This podcast is a part of the Pumpkin Papers!

EPISODE

SHOW NOTES

This song first appeared in Broadside, his first. Famously, he was scheduled to perform on the Ed Sullivan Show in 1962 — which had just broke Elvis and would later break the Beatles. He auditioned the song, people loved it, but when it came down to the show, he was told he couldn’t perform because it could be a “libel” against the John Birch Society. He refused to change the song and walked off the set. National attention followed. Sullivan supported him saying the John Birchers shouldn’t be above criticism.

Stodgy Columbia, learning this was scheduled for Freewheelin' Bob Dylan, pulled the song off the record (less than 300 copies of the album went out). Dylan relented and also pulled “Let Me Die in My Footsteps,” “Ramblin’ Gamblin’ Willie”and “Rocks and Gravel.” He replaced them with “Bob Dylan’s Dream,” “Talkin’ World War III Blues,” “Girl From the North Country” and “Masters of War.” John Hammond said, quoted in Shelton’s No Direction Home:

The CBS lawyers, not Columbia Records, decided that the reference to Hitler involved every single member of the John Birch Society, therefore it was libelous, or some crap like that. I get away with much worse material with Seeger than was ever on a Dylan album.
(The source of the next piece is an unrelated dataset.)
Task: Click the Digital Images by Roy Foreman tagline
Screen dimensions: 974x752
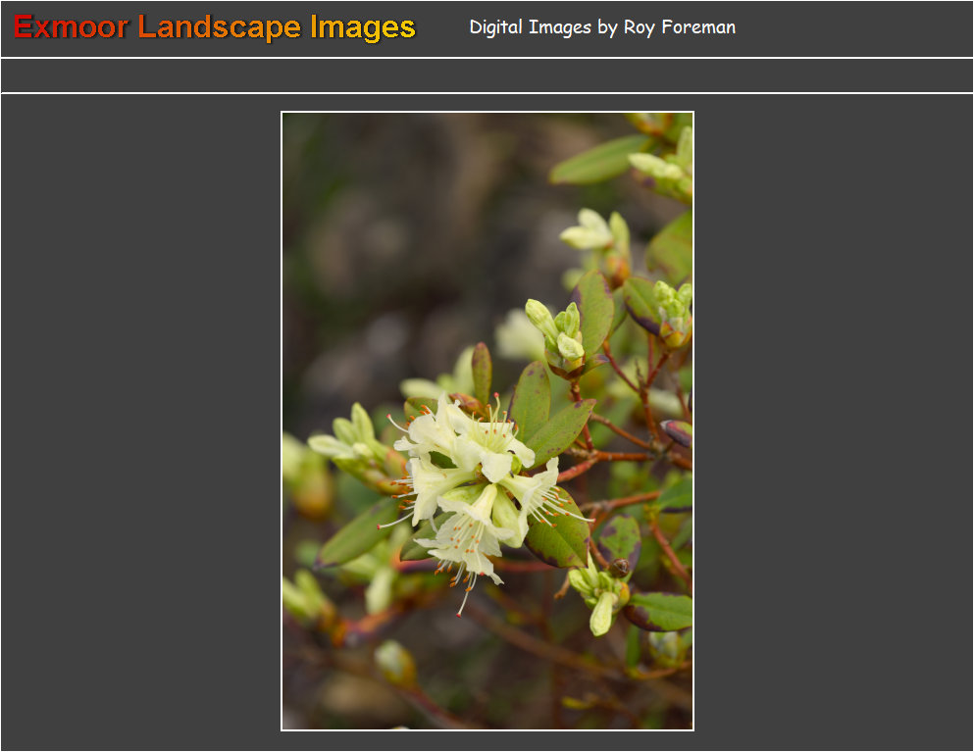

I couldn’t find the Freewheelin’ version of the song for this recording but we did listen to the 1963 demo (released officially on TBLS Vol. 9: The Witmark Demos) and the Halloween 1964 performance at the Philharmonic Hall (released on TBLS Vol. 6) in addition to the de facto version off TBLS Vol. 1-3.

Song itself

The song is a classic and still finds resonance today. “Reds,” of course were one in a long line of boogeymen the United States has sought to make the Other. The Birchers are the real threats to freedom of speech when everything uttered is “communist.”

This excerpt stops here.